By differentiating both sides of Eq. (20), we obtain
$$\begin{aligned} Psy^{\prime}(Epi) + Ind^{\prime}(Epi)& = ((Psy^{\prime\prime}(Epi) + Ind^{\prime\prime}(Epi))Ind^{\prime\prime}(Epi))\exp (((Psy^{\prime\prime}(Epi) \\ & \quad + Ind^{\prime\prime}(Epi))Ind^{\prime\prime}(Epi))Epi) = ((Psy^{\prime\prime}(Epi) \\ & \quad + Ind^{\prime\prime}(Epi))Ind^{\prime\prime}(Epi))(\exp (Epi))^{{((Psy^{\prime\prime}(Epi) + Ind^{\prime\prime}(Epi))Ind^{\prime\prime}(Epi))}} . \\ \end{aligned}$$
(21)
Then, we take the logarithm on both sides of Eq. (21), and we obtain
$$\begin{aligned} \ln (Psy^{\prime}(Epi) + Ind^{\prime}(Epi)) &= \ln (((Psy^{\prime\prime}(Epi) + Ind^{\prime\prime}(Epi))Ind^{\prime\prime}(Epi)) \\ & \quad + ((Psy^{\prime\prime}(Epi) + Ind^{\prime\prime}(Epi))Ind^{\prime\prime}(Epi))Epi. \\ \end{aligned}$$
(22)
Now, if we substitute Eq. (22) into Eq. (9), we obtain:
$$\begin{aligned} \ln \left( {\frac{{\mathop P\limits^{ \bullet } }}{P}} \right) & = \ln (f^{\prime}(Fund,Psy,Ind)) - \ln (P) + \ln (((Psy^{\prime\prime}(Epi) + Ind^{\prime\prime}(Epi))Ind^{\prime\prime}(Epi)) \\ & \quad + ((Psy^{\prime\prime}(Epi) + Ind^{\prime\prime}(Epi))Ind^{\prime\prime}(Epi))Epi + \ln (\mathop {Epi}\limits^{ \bullet } ). \\ \end{aligned}$$
(23)
Finally, by rearranging the terms, we obtain:
$$\begin{aligned} \ln \left( {\frac{{\mathop P\limits^{ \bullet } }}{P}} \right) & = \ln (f^{\prime}(Fund,Psy,Ind)((Psy^{\prime\prime}(Epi) + Ind^{\prime\prime}(Epi))Ind^{\prime\prime}(Epi)) \\ & \quad - \ln (P) + ((Psy^{\prime\prime}(Epi) + Ind^{\prime\prime}(Epi))Ind^{\prime\prime}(Epi))Epi + \ln (\mathop {Epi}\limits^{ \bullet } ). \\ \end{aligned}$$
(24)
The constant term in the regression is:
\(\ln (f^{\prime}(Fund,Psy,Ind)((Psy^{\prime\prime}(Epi) + Ind^{\prime\prime}(Epi))Ind^{\prime\prime}(Epi))\), and the estimation coefficient for Epi is \(((Psy^{\prime\prime}(Epi) + Ind^{\prime\prime}(Epi))Ind^{\prime\prime}(Epi))\), which is easy to understand and has a meaningful economic interpretation.
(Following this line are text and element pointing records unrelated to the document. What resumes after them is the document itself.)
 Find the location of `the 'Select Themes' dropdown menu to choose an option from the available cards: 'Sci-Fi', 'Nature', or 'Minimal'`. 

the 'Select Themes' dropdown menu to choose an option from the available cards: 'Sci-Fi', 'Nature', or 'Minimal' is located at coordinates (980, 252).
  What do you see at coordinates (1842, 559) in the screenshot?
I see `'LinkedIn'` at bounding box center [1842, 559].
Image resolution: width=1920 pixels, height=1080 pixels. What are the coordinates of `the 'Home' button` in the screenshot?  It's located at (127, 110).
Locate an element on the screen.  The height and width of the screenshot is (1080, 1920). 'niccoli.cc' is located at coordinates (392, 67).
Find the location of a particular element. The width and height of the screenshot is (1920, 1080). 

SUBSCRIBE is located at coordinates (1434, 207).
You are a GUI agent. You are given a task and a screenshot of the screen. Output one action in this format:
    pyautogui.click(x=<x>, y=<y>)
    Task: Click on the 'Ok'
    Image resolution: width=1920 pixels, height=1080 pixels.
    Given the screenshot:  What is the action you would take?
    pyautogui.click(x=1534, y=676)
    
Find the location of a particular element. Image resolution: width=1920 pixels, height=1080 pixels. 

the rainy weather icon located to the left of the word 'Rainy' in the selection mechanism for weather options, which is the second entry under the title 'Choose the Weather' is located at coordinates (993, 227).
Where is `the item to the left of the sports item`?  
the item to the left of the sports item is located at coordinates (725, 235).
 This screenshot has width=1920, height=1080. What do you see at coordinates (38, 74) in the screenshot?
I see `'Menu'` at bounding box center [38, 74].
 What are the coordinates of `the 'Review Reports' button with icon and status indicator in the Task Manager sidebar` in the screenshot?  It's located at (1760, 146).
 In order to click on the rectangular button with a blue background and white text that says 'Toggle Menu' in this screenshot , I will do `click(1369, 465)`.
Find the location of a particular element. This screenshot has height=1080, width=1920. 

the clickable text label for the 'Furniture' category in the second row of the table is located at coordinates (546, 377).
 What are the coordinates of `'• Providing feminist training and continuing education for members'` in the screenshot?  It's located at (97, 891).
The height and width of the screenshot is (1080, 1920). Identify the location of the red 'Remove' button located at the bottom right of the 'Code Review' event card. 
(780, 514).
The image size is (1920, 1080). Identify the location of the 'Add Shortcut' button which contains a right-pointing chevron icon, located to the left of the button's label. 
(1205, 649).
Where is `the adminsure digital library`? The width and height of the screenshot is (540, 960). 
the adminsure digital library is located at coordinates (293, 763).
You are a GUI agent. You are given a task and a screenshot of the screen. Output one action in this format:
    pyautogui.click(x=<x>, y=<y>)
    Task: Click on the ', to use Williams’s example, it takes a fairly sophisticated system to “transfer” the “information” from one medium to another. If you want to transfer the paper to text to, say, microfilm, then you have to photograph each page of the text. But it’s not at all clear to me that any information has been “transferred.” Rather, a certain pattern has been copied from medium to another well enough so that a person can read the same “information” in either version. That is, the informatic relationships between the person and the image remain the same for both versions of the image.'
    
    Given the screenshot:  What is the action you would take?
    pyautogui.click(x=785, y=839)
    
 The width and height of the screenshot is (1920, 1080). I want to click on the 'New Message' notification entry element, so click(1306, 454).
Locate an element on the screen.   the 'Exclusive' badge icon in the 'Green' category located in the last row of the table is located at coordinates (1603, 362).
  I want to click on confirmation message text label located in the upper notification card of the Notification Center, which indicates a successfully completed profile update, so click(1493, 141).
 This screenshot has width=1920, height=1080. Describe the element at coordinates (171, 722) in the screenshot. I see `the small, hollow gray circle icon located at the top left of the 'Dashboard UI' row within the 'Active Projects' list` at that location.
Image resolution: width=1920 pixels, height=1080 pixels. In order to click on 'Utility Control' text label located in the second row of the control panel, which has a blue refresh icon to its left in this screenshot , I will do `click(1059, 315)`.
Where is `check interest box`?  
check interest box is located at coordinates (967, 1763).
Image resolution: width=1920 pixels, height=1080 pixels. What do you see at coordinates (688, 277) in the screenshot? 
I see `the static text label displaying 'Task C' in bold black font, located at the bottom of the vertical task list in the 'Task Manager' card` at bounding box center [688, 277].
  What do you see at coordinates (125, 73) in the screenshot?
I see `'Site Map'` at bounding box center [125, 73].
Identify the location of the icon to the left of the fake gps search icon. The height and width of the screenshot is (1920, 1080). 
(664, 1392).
Moreover, to use the logarithm of real-world data in which some of the numerical values for the rate of change are negative, we multiply both sides of Eq. (24) by 2 and obtain:
$$\begin{aligned} 2\ln \left( {\frac{{\mathop P\limits^{ \bullet } }}{P}} \right) & = 2\ln (f^{\prime}(Fund,Psy,Ind)((Psy^{\prime\prime}(Epi)+ Ind^{\prime\prime}(Epi))Ind^{\prime\prime}(Epi)) \\ & \quad - 2\ln (P) + 2((Psy^{\prime\prime}(Epi) + Ind^{\prime\prime}(Epi))Ind^{\prime\prime}(Epi))Epi + 2\ln (\mathop {Epi}\limits^{ \bullet } ). \\ \end{aligned}$$
(25)
which is,
$$\begin{aligned} \ln \left( {\left( {\frac{{\mathop P\limits^{ \bullet } }}{P}} \right)^{2} } \right) & = 2\ln (f^{\prime}(Fund,Psy,Ind)((Psy^{\prime\prime}(Epi) + Ind^{\prime\prime}(Epi))Ind^{\prime\prime}(Epi)) \\ & \quad - \ln (P^{2} ) + 2((Psy^{\prime\prime}(Epi) + Ind^{\prime\prime}(Epi))Ind^{\prime\prime}(Epi))Epi + \ln ((\mathop {Epi}\limits^{ \bullet } )^{2} ). \\ \end{aligned}$$
(26)
Equation (26) suggests the combined use of the quadratic form of certain variables with the log form. This is the final expression that we obtain theoretically, which has meaningful practical empirical implications.